After back-to-back defensive disappointments earlier this month placed Green Bay Packers DC Joe Barry squarely in the crosshairs, his boss declined to throw him under the bus. The team will not change defensive coordinators, at least during the 2023 season.
"If I thought that was the best solution today, then we'd make that decision," Packers head coach LaFleur said. "When you're having basic communication problems and you're supposed to be in a certain coverage or certain rotation and we're not getting that communication, that's what's so disappointing to me.
"It starts with myself and then it goes to all of our assistant coaches. Obviously, the coaching wasn't up to the standard. Our performance on the field definitely showed that as well."
But regardless of what LaFleur says publicly, he surely understands that the defense cannot continue under the same leadership. The Packers will have a new defensive coordinator in 2024, and one of the plausible candidates for that job will coach for Green Bay's upcoming opponent: Carolina Panthers DC Ejiro Evero.
Sunday's game won't serve as an introduction, however. Evero worked as a defensive quality-control assistant in Green Bay in 2016 and interviewed for the Packers' defensive-coordinator job when it last opened in 2021. Passing over Evero looks foolish in hindsight as did the team's decision not to make a change this offseason when he became available again. Even so, this offseason could offer a third chance to bring Evero onto the staff.
With that in mind, Evero has a valuable opportunity to impress the Packers this week, though his potential candidacy contains more nuances than appear on the surface.
The Evero advantage
Understanding Evero's appeal doesn't require a lot of digging.
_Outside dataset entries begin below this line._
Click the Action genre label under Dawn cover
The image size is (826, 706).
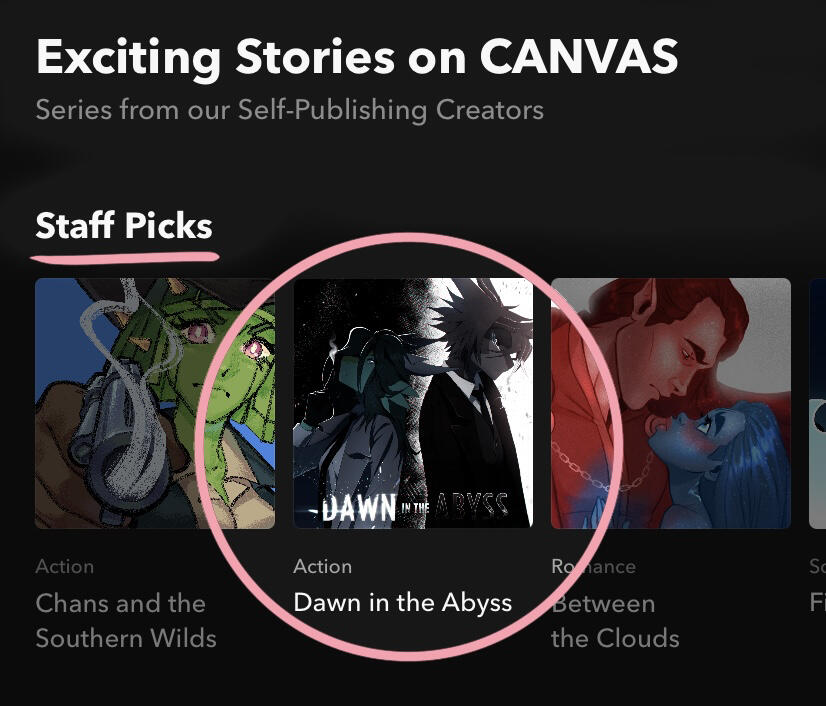tap(322, 566)
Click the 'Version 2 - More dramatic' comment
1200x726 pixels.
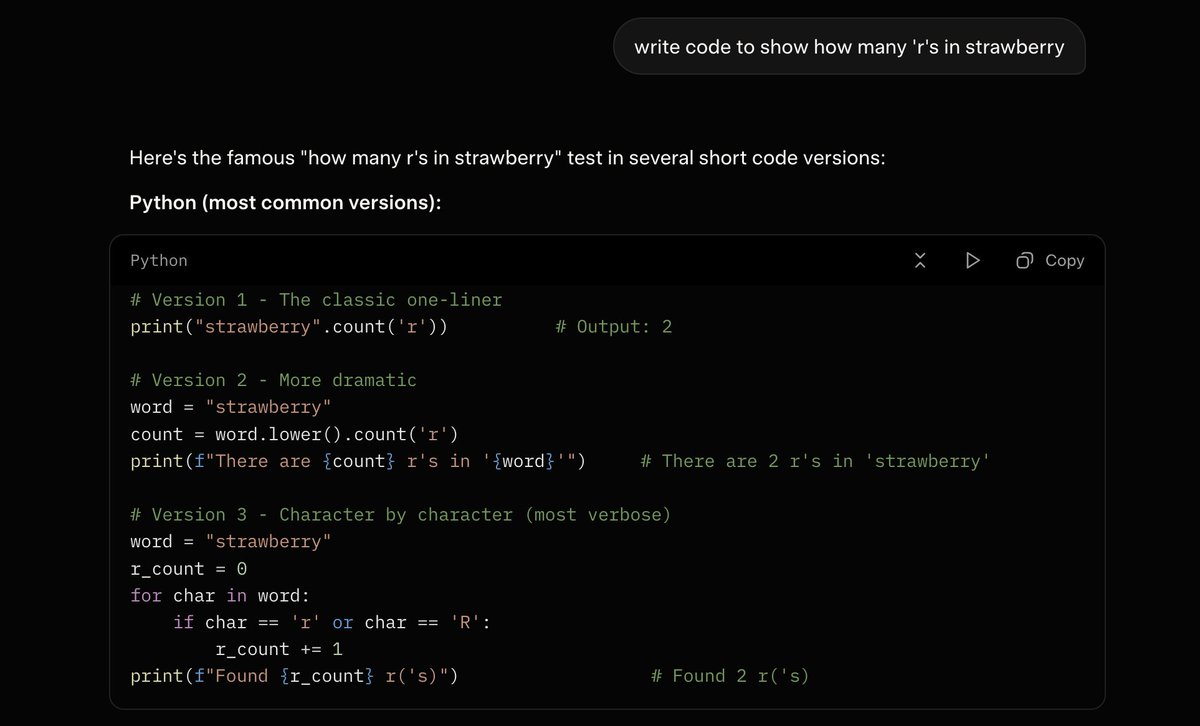[x=273, y=380]
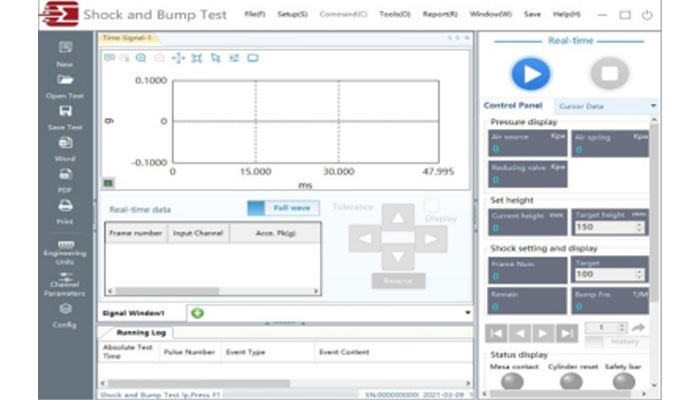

The 42-year-old assistant has climbed up the coaching ladder over the past few seasons, rising from a safeties coach with the Los Angeles Rams in 2020 to a play-calling defensive coordinator for the Denver Broncos by '22. Evero caught the league's attention in that role, inheriting a defense that ranked 21st in DVOA the previous year and nearly guiding it to a top-10 finish.
And those numbers don't fully capture Evero's coaching performance in Denver. The Broncos essentially spent the entire in freefall thanks to Russell Wilson's poor play under center and head coach Nathaniel Hackett proving unable to steer the franchise toward success. The front office, seeing no realistic path toward contention in 2022, traded away star pass rusher Bradley Chubb for a first-round pick and a backup running back. Still, Evero's defenses held strong while Hackett remained in place, only allowing more than 23 points in three of those contests.
The Broncos' defensive performance in 2022 served as a valuable reminder about how different coaches running variants of the same system can have unlike impacts. Before landing in Denver, Evero worked for Rams teams that ran Vic Fangio's defense as interpreted by Brandon Staley and Raheem Morris. When Evero joined the Broncos, he succeeded Fangio as the defensive play-caller. But despite the system remaining the same at a foundational level and the players already having familiarity with the concepts, the unit looked transformed under Evero's watch.
"He's done a hell of a job. You saw it a year ago in Denver, what he did there," LaFleur said of Evero this week, adding, "I've got a lot of respect for Ejiro as a football coach. He's a great communicator. He's demanding. He holds guys accountable. I've just got a ton of respect for what he's been able to accomplish."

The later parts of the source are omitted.